Blog

How to extract data from remittance advices (any format)

March 22, 2026

If you work in accounts receivable or cash application, you already know this: you can receive ten remittance advices in a single day and no two of them look alike. One customer sends a six-page PDF with two columns per page and thirty invoice lines. Another sends a single-page table with four columns. A third sends an Excel file where the column labeled "Reference Number" is what everyone else calls "Invoice Number." A fourth buries three debit memos on the last page after the actual payment detail.

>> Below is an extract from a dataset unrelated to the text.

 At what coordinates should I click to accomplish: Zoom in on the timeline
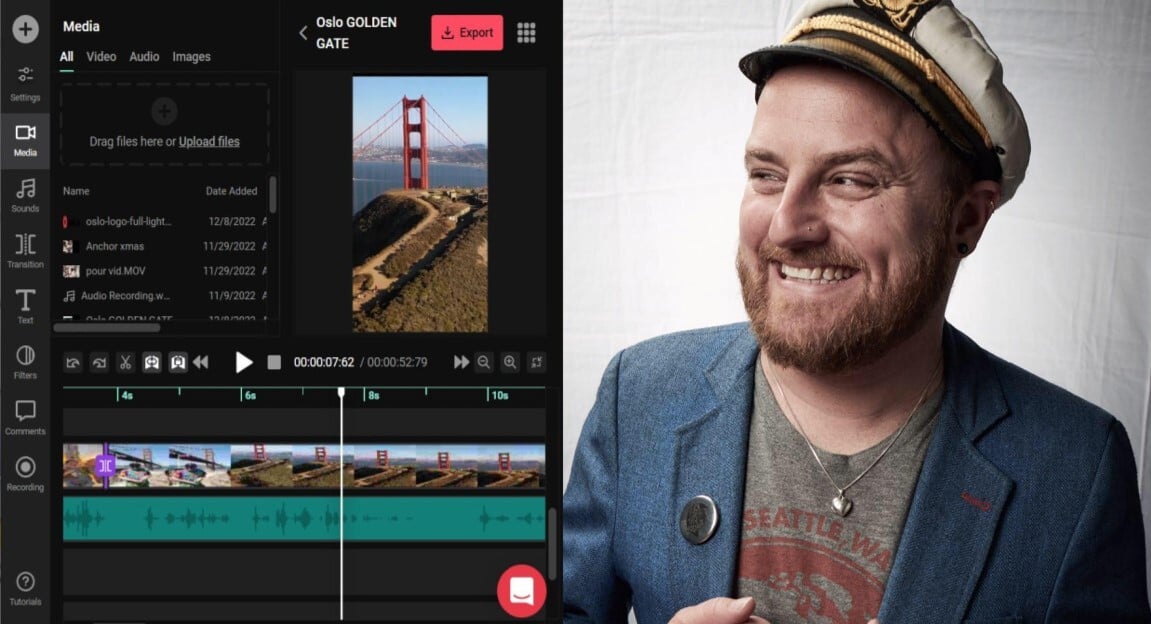tap(510, 362)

Each format is its own puzzle, and the puzzle changes every time a customer updates their ERP or switches their accounts payable software. For a company with hundreds of customers, manually keying this data into your own system for cash application is a real time sink, and the error rate climbs fast when someone is retyping check amounts from a dense two-column FedEx statement at 4pm on a Friday.

To extract data from remittance advices in any format, use an AI-powered extraction tool rather than template-based OCR. Set up a single output template with your required columns (invoice number, payment amount, discount, check number, customer name) and the AI maps each customer's field names to your columns automatically, regardless of layout. The extracted data downloads as CSV or Excel formatted for direct import into your ERP's cash application module.

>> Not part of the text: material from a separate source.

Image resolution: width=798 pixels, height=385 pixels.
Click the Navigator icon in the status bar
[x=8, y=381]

This post covers how AI-powered extraction handles remittance advices in any format, what fields you should be pulling, and how to set up a workflow that outputs data in exactly the format your ERP needs for import.

Why template-based OCR doesn't work for remittance advices

Traditional OCR tools work by matching field positions. You define a template: "Invoice Number is at coordinates X,Y on the page." That works fine if you're only processing one document type from one source, like your own purchase orders, which always look the same.

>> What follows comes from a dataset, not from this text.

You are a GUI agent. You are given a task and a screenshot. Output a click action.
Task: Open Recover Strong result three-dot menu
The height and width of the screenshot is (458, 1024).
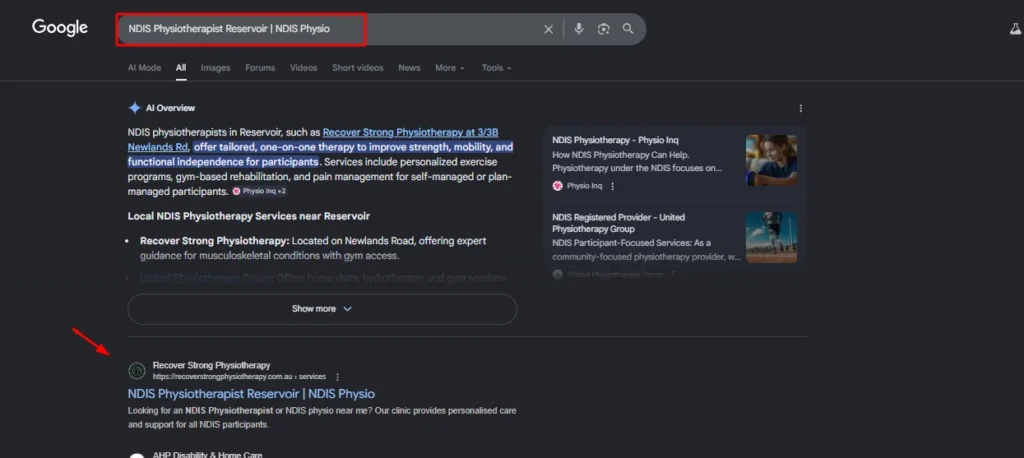coord(338,377)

Remittance advices are the opposite situation. Every customer's AP system generates a different layout. If you have 300 customers, you'd theoretically need 300 templates. In practice, most companies don't build them. They just keep manually keying the data.

Some AR teams try to reduce the problem by only building templates for their top 20 customers by volume. That helps at the margin, but you're still manually processing everything outside that group, and even your template customers will occasionally send something that breaks the template: a new page added, a column reordered, a field renamed.

To understand more about why coordinate-based OCR has these limitations, see our post on what OCR data extraction actually does.

What fields you need from a remittance advice

Before setting up any extraction workflow, get clear on what your ERP's cash application import format requires. The fields are usually a subset of:

Invoice number -- the reference that ties the payment back to an open invoice in your system. This is the most important field, and it's the one with the most naming variation across customers. You'll see "Invoice #", "Invoice Number", "Reference Number", "PO Number", "Document Number", and more, all meaning the same thing.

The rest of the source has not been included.